Dear Liberian Jewels,
For as long as I can remember, I’ve been the one everyone leans on. The shoulder to cry on. The person who listens without judgment. The friend who always has the advice. The fixer.
I thought that’s what love looked like—being strong for everybody else, even when I felt like I was breaking inside.
But here’s the truth: I’m tired. Bone-deep tired.
I realized that always being the strong one doesn’t make me invincible. It just means I’m carrying other people’s burdens on top of my own.
For years, I never let anyone see me vulnerable. I was scared that if I did, they’d stop needing me or worse, they’d leave.
Last month, during a particularly hard week, I broke down in front of a friend. I let her see all the exhaustion and pain I’d been hiding.
And something changed.
She didn’t run away.
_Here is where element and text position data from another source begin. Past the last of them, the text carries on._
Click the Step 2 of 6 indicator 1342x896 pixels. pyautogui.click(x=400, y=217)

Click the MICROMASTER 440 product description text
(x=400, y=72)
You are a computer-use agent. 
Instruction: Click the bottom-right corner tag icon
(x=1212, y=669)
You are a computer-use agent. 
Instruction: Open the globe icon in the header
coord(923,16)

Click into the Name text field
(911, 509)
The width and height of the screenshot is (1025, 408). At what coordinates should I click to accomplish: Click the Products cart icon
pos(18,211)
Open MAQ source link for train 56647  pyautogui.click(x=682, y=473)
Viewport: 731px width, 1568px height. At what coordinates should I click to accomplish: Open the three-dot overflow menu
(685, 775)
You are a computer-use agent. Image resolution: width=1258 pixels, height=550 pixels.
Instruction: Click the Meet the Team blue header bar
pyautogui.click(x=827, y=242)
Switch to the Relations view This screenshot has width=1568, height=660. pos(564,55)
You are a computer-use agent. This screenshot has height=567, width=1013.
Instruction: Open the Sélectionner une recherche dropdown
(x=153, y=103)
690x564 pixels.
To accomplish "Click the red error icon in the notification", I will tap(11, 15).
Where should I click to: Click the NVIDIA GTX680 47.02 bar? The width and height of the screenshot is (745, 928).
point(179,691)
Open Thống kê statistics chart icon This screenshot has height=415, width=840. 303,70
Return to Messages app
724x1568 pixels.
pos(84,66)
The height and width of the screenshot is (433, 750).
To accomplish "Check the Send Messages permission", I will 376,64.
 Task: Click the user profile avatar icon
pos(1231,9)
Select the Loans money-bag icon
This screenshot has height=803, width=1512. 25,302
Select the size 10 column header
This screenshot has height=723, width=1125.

She held me. She reminded me that I’m human, not a superhero.
Since then, I’ve started saying no when I need to. I’m asking for help. I’m letting people support me instead of always being the support system.
It’s scary to be soft when you’ve spent so long being strong. But I’m learning that real strength is in showing up as your full self—including the messy parts.
I’m not the strong friend anymore, and that’s okay.
Thank you for creating space for us to be real, Liberian Jewels. Your words remind me that soft is powerful.